Enough! How long are we going to sell – or buy – ourselves into slavery? Really, this isn’t just an issue of credit systems, but of the entire system of production and consumption. When we decided to stop making what we use, or knowing who made it or where it came from or what’s in it; when we decided it was easier and cheaper to let someone else manage and truly know our trade, our laws, our “self”-rule, and we stopped caring whether or not we understood what they did; when we chose quantity of everything over quality of anything. I am beginning to abhor the system I live in, and my own role in it.
I want the sustainable life: based on as direct a relationship and understanding of the world and people around me as I can possibly manage. I’m not sure anymore why all these activities and all the busyness of my life right is so important, when it is mostly concerned with keeping up such inequity and degradation. Tell me what is more important that making sure I know those who live with and around me; that I know who grows my food or makes my clothes and tools, and how; that I provide or produce the things that I and others need; that I raise my family and care for my neighbors; that I help us work out our differences and have just and loving dealings with one another? What is my life focused on if not these things? And don’t say serving the Lord wherever I am; these very things are the essence of serving the Lord in practice. And I live a life right now that distracts (if not keeping me outright) from all of them.

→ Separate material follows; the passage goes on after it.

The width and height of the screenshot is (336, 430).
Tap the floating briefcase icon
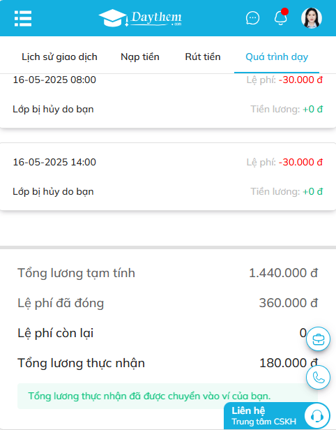(x=318, y=339)
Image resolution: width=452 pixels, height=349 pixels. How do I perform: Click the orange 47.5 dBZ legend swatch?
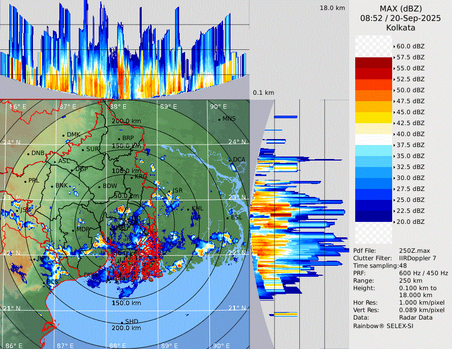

This was going to be a post about why I wasn’t going to participate in the credit system anymore besides paying off my existing obligations; but it suddenly became something else. I feel this call again to change my life so radically, much as I felt it last year. But I still want to do this in community – I think I’d have to to make it work – but I don’t know where to find those other people. I sadly think I might have to go from Boston to do it; how far am I willing to go (literally and figuratively) to live this life to which I think I may be called?